_Excerto_
┌──

Com estes objetivos em mente, a expedição, que decorreu durante o Verão antártico, permitiu realizar medições que fornecerão informações sobre uma panóplia de estudos meteorológicos associados ao fenómeno dos rios atmosféricos (tais como as características da formação da precipitação e as fontes locais de humidade), definir a transição entre a queda de neve e a precipitação, revelar a estrutura termodinâmica da troposfera local e estimar a quantidade de água líquida sobrearrefecida nas nuvens.

“As nossas medições ajudam a compreender melhor a forma como os rios atmosféricos afetam o norte da Península Antárctica e como se formam, comparando-os com outros sistemas meteorológicos”, explica Irina. E acrescenta: “Os rios atmosféricos podem ter impactos contrastantes no balanço de massa da superfície da Antárctida, uma vez que podem trazer tanto um aumento da precipitação (acrescentando massa) como condições muito quentes que levam ao degelo da superfície (removendo massa)”.

A tecnologia ao serviço do bem comum

Este duplo papel dos rios atmosféricos antárticos foi discutido em ligação com as alterações globais do nível do mar na apresentação da investigadora do CIIMAR no Pavilhão dos Oceanos durante a COP27 – Conferência das Nações Unidas sobre Alterações Climáticas de 2022, numa sessão especial intitulada “Compreender os rios atmosféricos para aumentar a resiliência climática”.

“No nosso projeto, combinamos uma variedade de técnicas de medição com modelos e tecnologia de ponta para aprofundar o conhecimento sobre os processos locais, e compreender as origens, mecanismos e impactos dos rios atmosféricos. Recolhemos os nossos dados a partir de uma multiplicidade de equipamentos, que vão desde radares de precipitação, radiossondas, sensores universais de teor de água, bem como amostras de precipitação e de neve à superfície”, – afirma a investigadora.

Entre estes equipamentos encontra-se o mais inovador até à data: “Trabalhámos com um novo sensor de nuvens de água líquida super-refrigerada”. Além disso, os investigadores estão a aplicar “uma metodologia inovadora que relaciona as propriedades físicas das nuvens e da precipitação com a composição microbiana da precipitação”, uma metodologia desenvolvida em colaboração com outros investigadores do CIIMAR liderados pela investigadora Catarina Magalhães.

└──

_Instruções_
Responda às seguintes perguntas sobre o excerto:
(a) Em que período decorreu a expedição?
(b) Em que conferência e em que espaço foi apresentado o duplo papel dos rios atmosféricos antárticos?
(c) Quem lidera os investigadores do CIIMAR com quem foi desenvolvida a metodologia inovadora?
Responda apenas com base no excerto.

_Material extraído_
┌──

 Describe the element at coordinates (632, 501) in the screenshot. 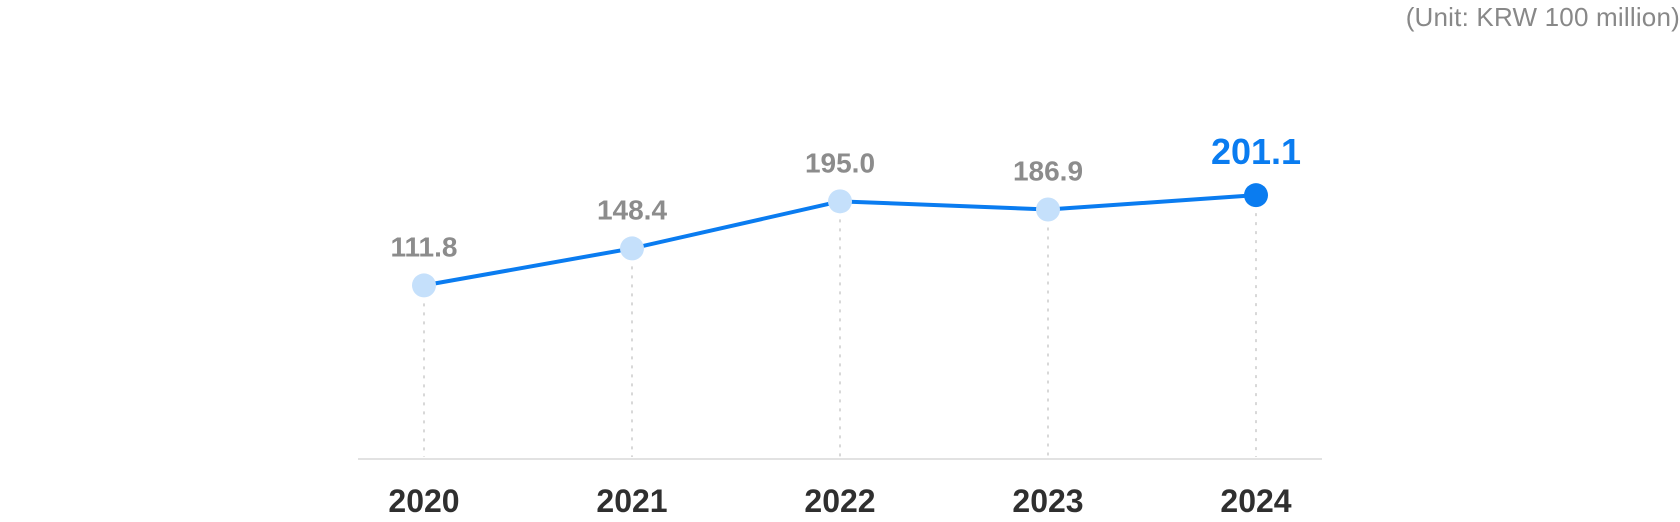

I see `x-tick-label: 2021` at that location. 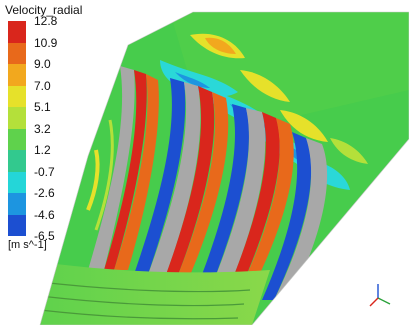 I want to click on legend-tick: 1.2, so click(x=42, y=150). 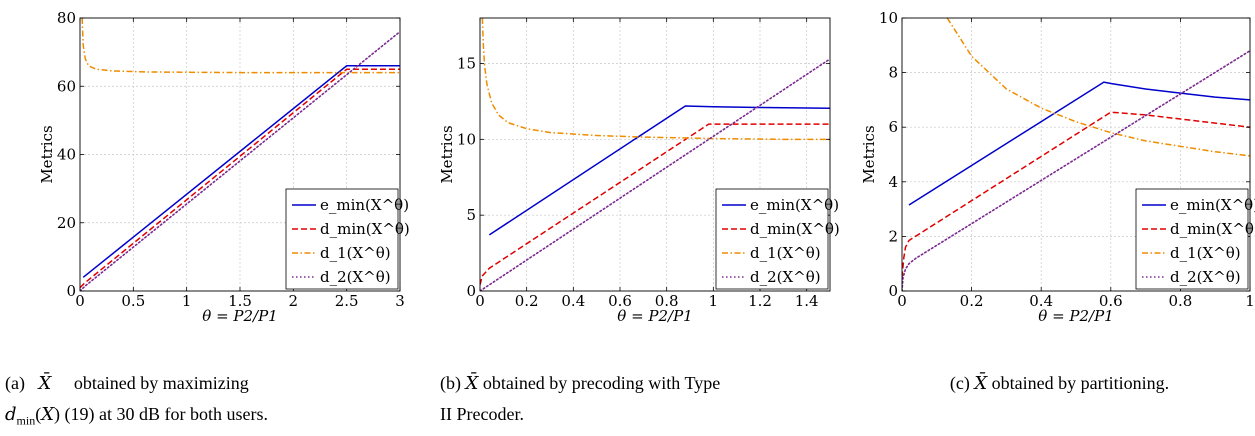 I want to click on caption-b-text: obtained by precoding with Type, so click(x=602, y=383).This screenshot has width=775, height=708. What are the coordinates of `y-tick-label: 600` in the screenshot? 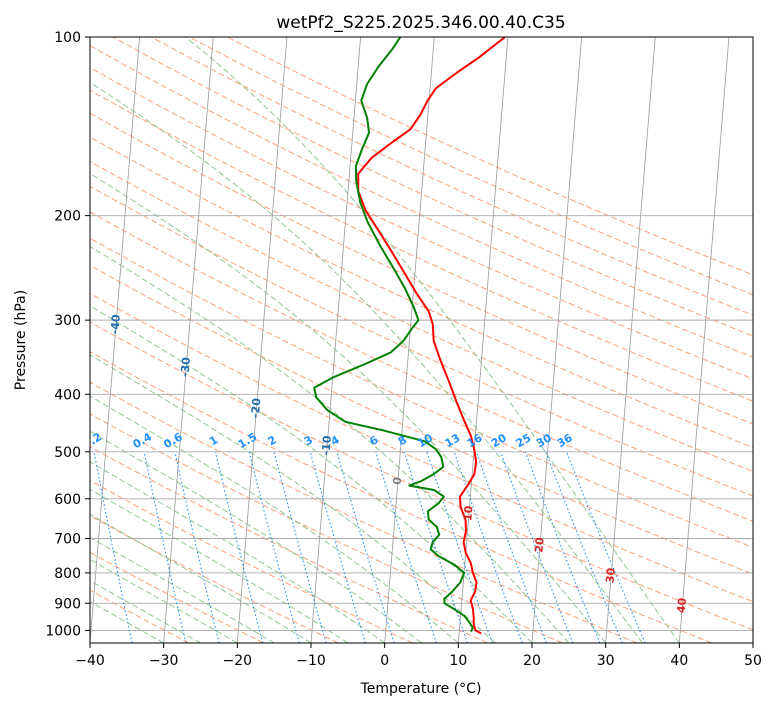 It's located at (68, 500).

└──

_Resposta escrita_
(a) Durante o Verão antártico.
(b) Na COP27, a Conferência das Nações Unidas sobre Alterações Climáticas de 2022, no Pavilhão dos Oceanos.
(c) A investigadora Catarina Magalhães.